> [TEXT PROVIDED]:
<<<<

Brent Ozar: I think it’s also – I was just talking to a client the other day about this – there’s never been a better time if you want leave database administration. There’s never been a better time to go down all kinds of different tracks. Same thing with development. I mean, the whole world is open. There’s all kinds of different data jobs that you can go pursue if you want to. I don’t want people to think that the DBA job is dead, that the developer job is dead, that database development is dead, anything like that.

These careers are hugely strong. But if you find out that it’s not for you, there’s never been a better time to go look at what else is happening in your organization and go, how could I spend more of my free time doing that the next fulltime position I get is only doing that piece?

And when you write your resume, I know a lot of folks who put one page of qualifications of all the things that they do that they’ve done in the past and three quarters of them, they hate doing. It just burns their soul to have to deal with that stuff. Don’t put it on your resume. Don’t put linked server troubleshooting on the front page of your resume if that’s something that you hate.

Richie Rump: So I’m taking VB3 off my resume right now.

Brent Ozar: Bad news, it’s now supported in serverless. We’re going to move exclusively to Visual Basic.

Richie Rump: In Access 2.0…

Brent Ozar: Let’s see, Samantha says, “My manager wants to make me a supervisor now. I haven’t even reached the pinnacle of my career yet.” Well I hope not. None of us have reached the pinnacle of our career yet. And says, “I love IT. I love DBA. I’ve hit a crossroad.” Okay, so that I really can’t speak to because I went down that path. I thought that there was a ceiling limit on database administration, and when my manager said, do you want to lead the team? I was like, sure, management? Why not? I hated management. I suck at management, as all of our employees can tell you. I am hurp a durp completely at management. It is a totally different skill set than technical and I have huge respect for people who are good at management; people who can manage other people, drive them toward a particular goal or whatever. And if you don’t like it, don’t. there are so many places that you can go technically without having to manage people.

Richie Rump: Yeah, I think I was a little different from your experience, Brent, where I actually did it. I was good at it. I delivered the largest project that the company had ever even approached. But what I didn’t like was having to deal with middle-management because there’s such a power struggle. Dealing with the CIO and CEOs, they’re phenomenal. They’re great people. They want things to get done. Dealing with the people that actually get the work done, the lower level workers, they’re great because they just want to get the work done.

And then you get these power struggles within middle-management and I moved into middle-management and it was awful. I mean, people were backstabbing me and they were backstabbing each other and they’re all jockeying to get upper-level stuff. And I’m like, I just want to get this project done. Why are you guys – this is terrible. This is awful. We’re supposed to be working as a team, right? I did a trust-fall thing and you caught me and we were supposed to be a team, and it’s not the way some organizations work.

So I guess, if you think that you’d be good at it and it’s interesting to you, then go for it. Try it out. Maybe you could do it on a trial basis. But if it’s something like maybe, maybe not, I kind of like what I’m doing now, then hang back.

Erik Darling: Until this day, they sabotage Richie’s audio.

Richie Rump: Again?

Brent Ozar: Yes.

>>>>

> [ROWS]:
<<<<

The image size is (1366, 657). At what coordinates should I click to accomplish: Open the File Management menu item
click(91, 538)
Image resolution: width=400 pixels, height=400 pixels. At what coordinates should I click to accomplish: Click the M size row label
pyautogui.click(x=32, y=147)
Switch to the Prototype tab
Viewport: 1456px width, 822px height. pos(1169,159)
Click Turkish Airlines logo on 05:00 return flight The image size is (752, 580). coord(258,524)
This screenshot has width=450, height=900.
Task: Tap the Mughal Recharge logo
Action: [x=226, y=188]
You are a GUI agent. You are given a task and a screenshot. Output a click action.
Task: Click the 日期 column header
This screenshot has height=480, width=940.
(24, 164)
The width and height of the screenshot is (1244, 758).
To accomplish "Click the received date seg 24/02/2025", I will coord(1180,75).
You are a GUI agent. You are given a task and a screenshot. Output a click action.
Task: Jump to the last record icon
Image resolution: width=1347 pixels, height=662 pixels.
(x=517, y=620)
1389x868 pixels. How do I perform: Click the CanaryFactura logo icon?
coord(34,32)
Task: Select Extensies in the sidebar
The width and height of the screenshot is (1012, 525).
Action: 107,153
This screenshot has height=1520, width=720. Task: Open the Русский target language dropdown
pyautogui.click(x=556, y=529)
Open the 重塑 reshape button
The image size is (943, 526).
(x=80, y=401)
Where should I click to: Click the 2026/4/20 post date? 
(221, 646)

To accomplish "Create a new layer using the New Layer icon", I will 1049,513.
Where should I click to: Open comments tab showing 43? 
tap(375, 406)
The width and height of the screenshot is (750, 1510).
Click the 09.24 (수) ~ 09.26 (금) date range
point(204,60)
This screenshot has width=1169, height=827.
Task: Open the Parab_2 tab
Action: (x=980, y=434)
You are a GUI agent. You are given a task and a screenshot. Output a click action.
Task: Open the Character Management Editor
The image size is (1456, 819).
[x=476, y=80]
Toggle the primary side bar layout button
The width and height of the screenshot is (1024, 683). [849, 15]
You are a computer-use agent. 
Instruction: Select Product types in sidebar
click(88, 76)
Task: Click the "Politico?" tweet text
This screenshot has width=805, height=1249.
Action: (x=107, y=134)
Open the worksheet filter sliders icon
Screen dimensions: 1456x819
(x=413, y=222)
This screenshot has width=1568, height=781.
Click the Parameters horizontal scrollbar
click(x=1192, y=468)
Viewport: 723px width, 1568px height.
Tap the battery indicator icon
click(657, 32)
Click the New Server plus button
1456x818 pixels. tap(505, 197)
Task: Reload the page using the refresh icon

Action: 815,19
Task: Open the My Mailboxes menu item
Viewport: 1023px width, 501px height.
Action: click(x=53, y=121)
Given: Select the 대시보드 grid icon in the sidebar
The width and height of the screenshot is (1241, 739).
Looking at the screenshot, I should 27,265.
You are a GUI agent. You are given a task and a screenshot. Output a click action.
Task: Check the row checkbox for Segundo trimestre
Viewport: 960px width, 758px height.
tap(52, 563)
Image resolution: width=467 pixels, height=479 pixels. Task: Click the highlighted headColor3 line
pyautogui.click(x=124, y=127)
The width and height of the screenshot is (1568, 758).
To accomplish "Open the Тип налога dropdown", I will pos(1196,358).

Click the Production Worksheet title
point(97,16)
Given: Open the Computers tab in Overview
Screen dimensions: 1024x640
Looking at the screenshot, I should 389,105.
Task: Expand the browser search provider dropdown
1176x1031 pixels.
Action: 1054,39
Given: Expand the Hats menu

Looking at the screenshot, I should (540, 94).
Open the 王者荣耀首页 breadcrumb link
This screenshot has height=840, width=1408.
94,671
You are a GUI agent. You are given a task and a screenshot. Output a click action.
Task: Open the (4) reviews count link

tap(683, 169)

>>>>

> [AIM]: Please pull out the passage of the career discussion starting with "And then you" and going on through "some organizations work.", copying it word for word.

> [EXERCISE RESPONSE]:
And then you get these power struggles within middle-management and I moved into middle-management and it was awful. I mean, people were backstabbing me and they were backstabbing each other and they’re all jockeying to get upper-level stuff. And I’m like, I just want to get this project done. Why are you guys – this is terrible. This is awful. We’re supposed to be working as a team, right? I did a trust-fall thing and you caught me and we were supposed to be a team, and it’s not the way some organizations work.